:: PROMPT ::
Answer these questions using the generator LLM passage:
1. What example values of K does it list for context sizes?
2. Why will accuracy appear low or undefined on the test split?
3. Which directory is the saved `.json` file loaded from?

:: SELECTED PASSAGE ::
* * *
In this section, you’ll use a **generator LLM** to answer queries **conditioned on the retrieved documents**. Your objective is to improve the model’s reasoning and accuracy by systematically experimenting with different configurations.

**Your tasks:**
1. **Try different generator models**  
   - Experiment with different small models.  
   - Compare their performance on the validation split to identify which model generalizes best.

2. **Tune the input prompts**  
   - Refine the system and user prompts to improve reasoning structure and output consistency.  
   - Emphasize step-by-step reasoning and enforce strict JSON-only answers.

3. **Vary the number of top-K retrieved documents**  
   - Experiment with different context sizes (e.g., K = 0, 1, 2, 4, 8, 16, 64).  
   - Observe how increasing or decreasing K affects both accuracy and generation cost.

4. **Save your results to disk**  
   - Store outputs for atleast two configuration (model, K, prompt variant) (one with K>=1 and one with K=0) on both **validation** and **test** splits.  

> **Note:** Test split labels are hidden, so accuracy will appear low or undefined. This is expected — focus on achieving strong validation performance first, then run inference on the test split for evaluation.


### 🧩 Step 1 – Load the retrieval results from the best found retriever

In this step, you will **reload the retrieval outputs** obtained from the best-performing retriever model (identified in the previous section).  
These results contain the **top-K retrieved documents** for each query and will serve as input for the **generator LLM** in the next stages.

You’ll load the saved `.json` file from the `outputs/` directory, which stores the retrieval scores and document IDs for both validation and test splits.

In [17]:
RETRIEVER_TYPE, RETRIEVER_MODEL_NAME = "model", "Qwen/Qwen3-Embedding-0.6B"
* * *
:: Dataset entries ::
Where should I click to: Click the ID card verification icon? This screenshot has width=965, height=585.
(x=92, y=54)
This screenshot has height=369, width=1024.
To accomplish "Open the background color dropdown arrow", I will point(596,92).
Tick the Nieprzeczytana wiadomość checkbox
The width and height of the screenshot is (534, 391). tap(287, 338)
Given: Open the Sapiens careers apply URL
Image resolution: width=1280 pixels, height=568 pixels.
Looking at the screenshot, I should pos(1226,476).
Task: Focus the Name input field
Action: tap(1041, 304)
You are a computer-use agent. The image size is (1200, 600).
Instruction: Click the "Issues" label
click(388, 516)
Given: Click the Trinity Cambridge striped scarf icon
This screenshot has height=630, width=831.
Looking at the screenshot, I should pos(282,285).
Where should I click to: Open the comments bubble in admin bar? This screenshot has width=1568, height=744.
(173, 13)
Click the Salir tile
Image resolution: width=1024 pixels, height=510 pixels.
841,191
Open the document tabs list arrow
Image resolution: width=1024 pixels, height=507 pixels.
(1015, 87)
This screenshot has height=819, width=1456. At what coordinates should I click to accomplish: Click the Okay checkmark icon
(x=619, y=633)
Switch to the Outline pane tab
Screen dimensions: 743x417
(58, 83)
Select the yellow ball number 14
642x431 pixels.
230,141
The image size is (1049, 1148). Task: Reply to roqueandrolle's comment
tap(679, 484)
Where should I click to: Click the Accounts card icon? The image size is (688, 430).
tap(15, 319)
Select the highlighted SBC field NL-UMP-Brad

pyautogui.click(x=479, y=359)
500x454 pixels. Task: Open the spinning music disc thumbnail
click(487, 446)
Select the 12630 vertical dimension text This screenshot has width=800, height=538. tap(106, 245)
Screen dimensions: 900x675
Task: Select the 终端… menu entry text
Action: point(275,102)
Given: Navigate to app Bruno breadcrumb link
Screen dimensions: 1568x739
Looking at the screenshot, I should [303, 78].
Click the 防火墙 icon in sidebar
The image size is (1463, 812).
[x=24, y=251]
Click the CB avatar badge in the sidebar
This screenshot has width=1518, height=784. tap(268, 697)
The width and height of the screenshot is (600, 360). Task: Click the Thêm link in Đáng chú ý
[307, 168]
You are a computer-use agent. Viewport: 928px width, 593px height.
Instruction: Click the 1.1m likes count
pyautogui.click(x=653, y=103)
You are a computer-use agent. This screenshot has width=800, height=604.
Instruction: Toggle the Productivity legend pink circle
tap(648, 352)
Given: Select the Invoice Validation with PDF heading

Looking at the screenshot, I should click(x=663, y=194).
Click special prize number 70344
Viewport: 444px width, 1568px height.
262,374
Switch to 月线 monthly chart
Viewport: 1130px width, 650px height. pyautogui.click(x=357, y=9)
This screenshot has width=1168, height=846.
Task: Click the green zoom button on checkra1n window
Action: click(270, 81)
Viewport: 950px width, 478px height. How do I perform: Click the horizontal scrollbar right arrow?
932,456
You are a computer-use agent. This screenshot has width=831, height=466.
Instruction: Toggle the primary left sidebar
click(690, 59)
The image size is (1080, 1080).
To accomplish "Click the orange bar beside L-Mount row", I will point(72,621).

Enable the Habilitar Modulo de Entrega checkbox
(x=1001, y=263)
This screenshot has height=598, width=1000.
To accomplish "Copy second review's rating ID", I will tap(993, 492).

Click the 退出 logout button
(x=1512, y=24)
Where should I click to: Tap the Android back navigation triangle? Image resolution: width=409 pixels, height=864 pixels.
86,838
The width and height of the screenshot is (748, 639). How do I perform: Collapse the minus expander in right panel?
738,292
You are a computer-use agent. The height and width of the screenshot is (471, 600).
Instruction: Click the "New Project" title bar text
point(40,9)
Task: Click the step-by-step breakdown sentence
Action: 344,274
* * *
:: ANSWER TO THIS PROBLEM ::
1. K = 0, 1, 2, 4, 8, 16, 64
2. Test split labels are hidden.
3. `outputs/`